■ TÂCHES À RÉALISER ■
- 1) Transcrivez sans aucune modification le passage du texte sur les toponymes ci-dessous qui commence par les mots contenant « Lors de la rédaction » et se termine par « des toponymes français. ».
- 2) Résumez en deux phrases le texte sur les toponymes présenté ci-dessous.

■ TEXTE À LIRE ■
Lors de la rédaction des six billets consacrés aux monastères (pour mémoire : chap. I, chap. II, chap. III, chap. IV,, chap. V et chap. VI), j’avais pris quelques notes à propos de toponymes étrangers. Elles me servent aujourd’hui à la rédaction de ce billet certes non exhaustif mais qui concerne quelques noms plus ou moins remarquables — omettant volontairement tous les noms sans mystère proches des toponymes français.
■ Munich (allemand München) : capitale du land de Bavière, elle fut fondée en 1158 par le duc de Bavière Henri le Lion. Complètement brûlée en 1327, elle fut rebâtie par le duc Louis Ier considéré comme le second fondateur. Le nom de la ville remonte avant même la première fondation, alors qu’il n’y avait là qu’une petite localité en terre monastique autour d’un couvent de moines situé à Tergensee. Dès 1102, les Annales du couvent attestent le nom Munichen et l’acte de fondation de 1158 mentionne la villa Munichen. Très tôt, le terme monachus, « moine », emprunté par le latin chrétien au grec monakhos, est passé dans les langues germaniques : munih en vieux haut allemand (VIIIè – Xè siècle), munich en moyen haut allemand (XIè– XIVè siècle) et finalement Mönch en allemand moderne. C’est au second niveau de cette évolution que s’est figé le toponyme : de là Munich en français et en anglais, mais le datif pluriel München en Allemand.
■ Münster : ville allemande de Rhénanie-Westphalie, célèbre par le traité de Münster qui mit fin à la guerre de Trente Ans en 1648. Siège épiscopal par décision de Charlemagne en 803, son nom apparait au XIè siècle après qu’un monastère y fut construit. Le moyen haut allemand münster procède du vieux haut allemand munistri, lui-même issu du latin monasterium. Une trentaine de localités portent, en pays germanique, le même nom, d’où la précision souvent employée en allemand de Münster in Westfalen pour désigner Münster en Westphalie.
■ Monchen-Gladbach : ville allemande de Rhénanie-Westphalie. Le premier nom est attesté sous les formes Gladabach et Gladebach au XIè, c’est-à-dire « le ruisseau (bach) joli (glad = moderne glatt) ». Pour éviter la confusion avec Bergisch-Gladbach, on a introduit secondairement l’indication Mönchen, anciennement München, « moines », rappelant l’abbaye bénédictine fondée vers 800.

■ DONNÉES PRÉSENTÉES ■

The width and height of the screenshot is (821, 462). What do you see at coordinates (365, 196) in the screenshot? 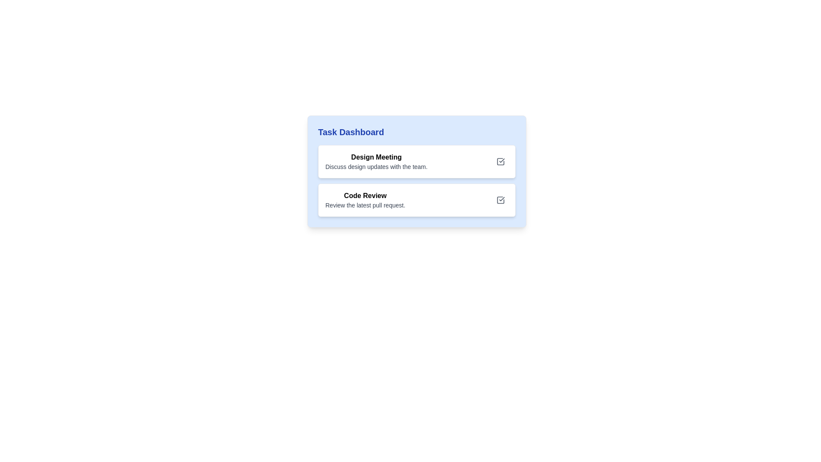
I see `the text label titled 'Code Review' in the second task card of the 'Task Dashboard' interface` at bounding box center [365, 196].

■ RÉPONSES COMPLÈTES ■
- 1)
Lors de la rédaction des six billets consacrés aux monastères (pour mémoire : chap. I, chap. II, chap. III, chap. IV,, chap. V et chap. VI), j’avais pris quelques notes à propos de toponymes étrangers. Elles me servent aujourd’hui à la rédaction de ce billet certes non exhaustif mais qui concerne quelques noms plus ou moins remarquables — omettant volontairement tous les noms sans mystère proches des toponymes français.

- 2) Ce billet présente quelques toponymes étrangers relevés lors de la rédaction de billets consacrés aux monastères, dont Munich, attesté sous la forme Munichen dès 1102 et issu du latin monachus, « moine ». Münster tient son nom du latin monasterium, un monastère y ayant été construit, et Monchen-Gladbach a reçu l'indication Mönchen, « moines », pour éviter la confusion avec Bergisch-Gladbach.